■ TASK 1:
According to the forum post, why do 1-square shifts matter in 4e?

## START SOURCE

1 year ago  ::  Jan 03, 2012 - 11:42AM #191
Garthanos
Date Joined: Jan 15, 2009
Posts: 17,695

Jan 3, 2012 -- 11:32AM, wrecan wrote:

Jan 3, 2012 -- 11:10AM, Kalex_the_Omen wrote:

And there isn't anything wrong with that, but it isn't 1e RAW.  It is fudging.  Which is my point.  As long as you were all on board with that it worked.  Nothing has changed with 4e.



4e is definitely more persnickety about distance, which is why 1-square shifts matter




If your rounds were 60 seconds instead of 6... see one shift in AD&D would have been oh 50 feet... and fifty feet mattered but a shift was about all they allowed you to move in combat.

Translating the untranslatable.

## END SOURCE

■ TASK 2:
Update the rows below by replacing "Contact" with "Contact Us" and leaving everything else unchanged. Leave the pictures out of your answer.

## START INPUT RECORDS

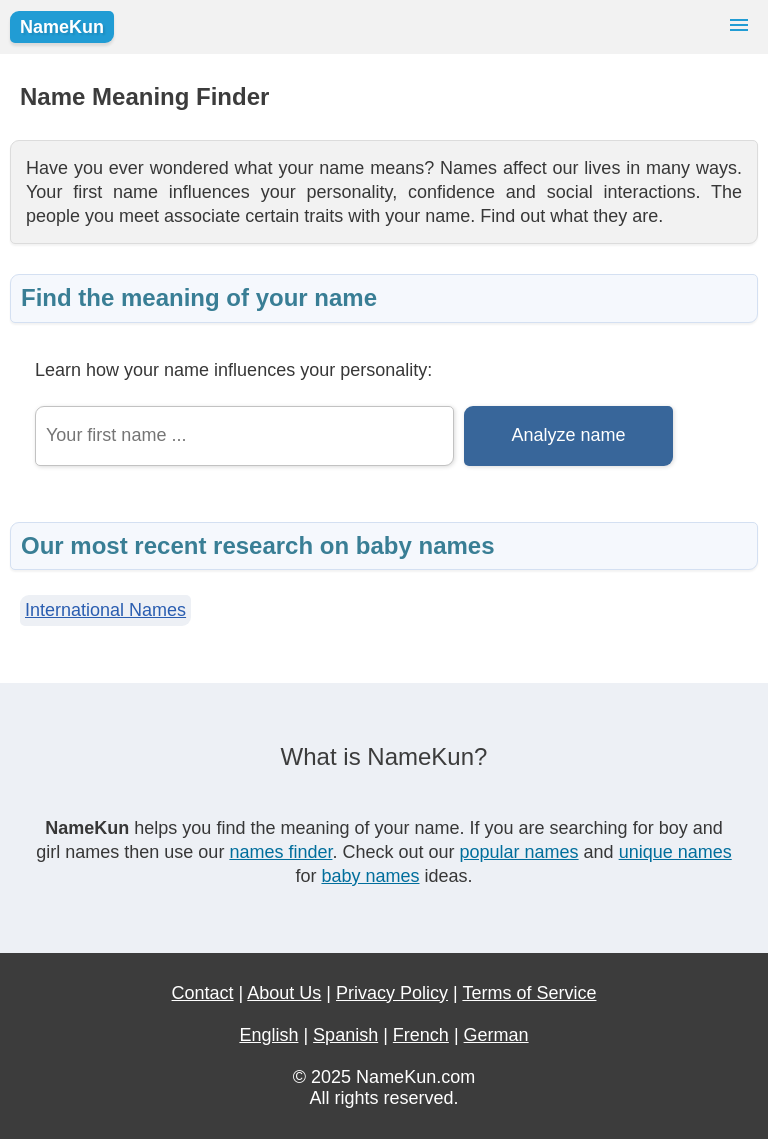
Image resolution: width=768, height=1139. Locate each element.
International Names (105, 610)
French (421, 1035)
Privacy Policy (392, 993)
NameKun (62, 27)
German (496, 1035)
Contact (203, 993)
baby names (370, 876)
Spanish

## END INPUT RECORDS

■ TASK RESULT 1:
They matter because 4e is more persnickety about distance.

■ TASK RESULT 2:
Image resolution: width=768, height=1139. Locate each element.
International Names (105, 610)
French (421, 1035)
Privacy Policy (392, 993)
NameKun (62, 27)
German (496, 1035)
Contact Us (203, 993)
baby names (370, 876)
Spanish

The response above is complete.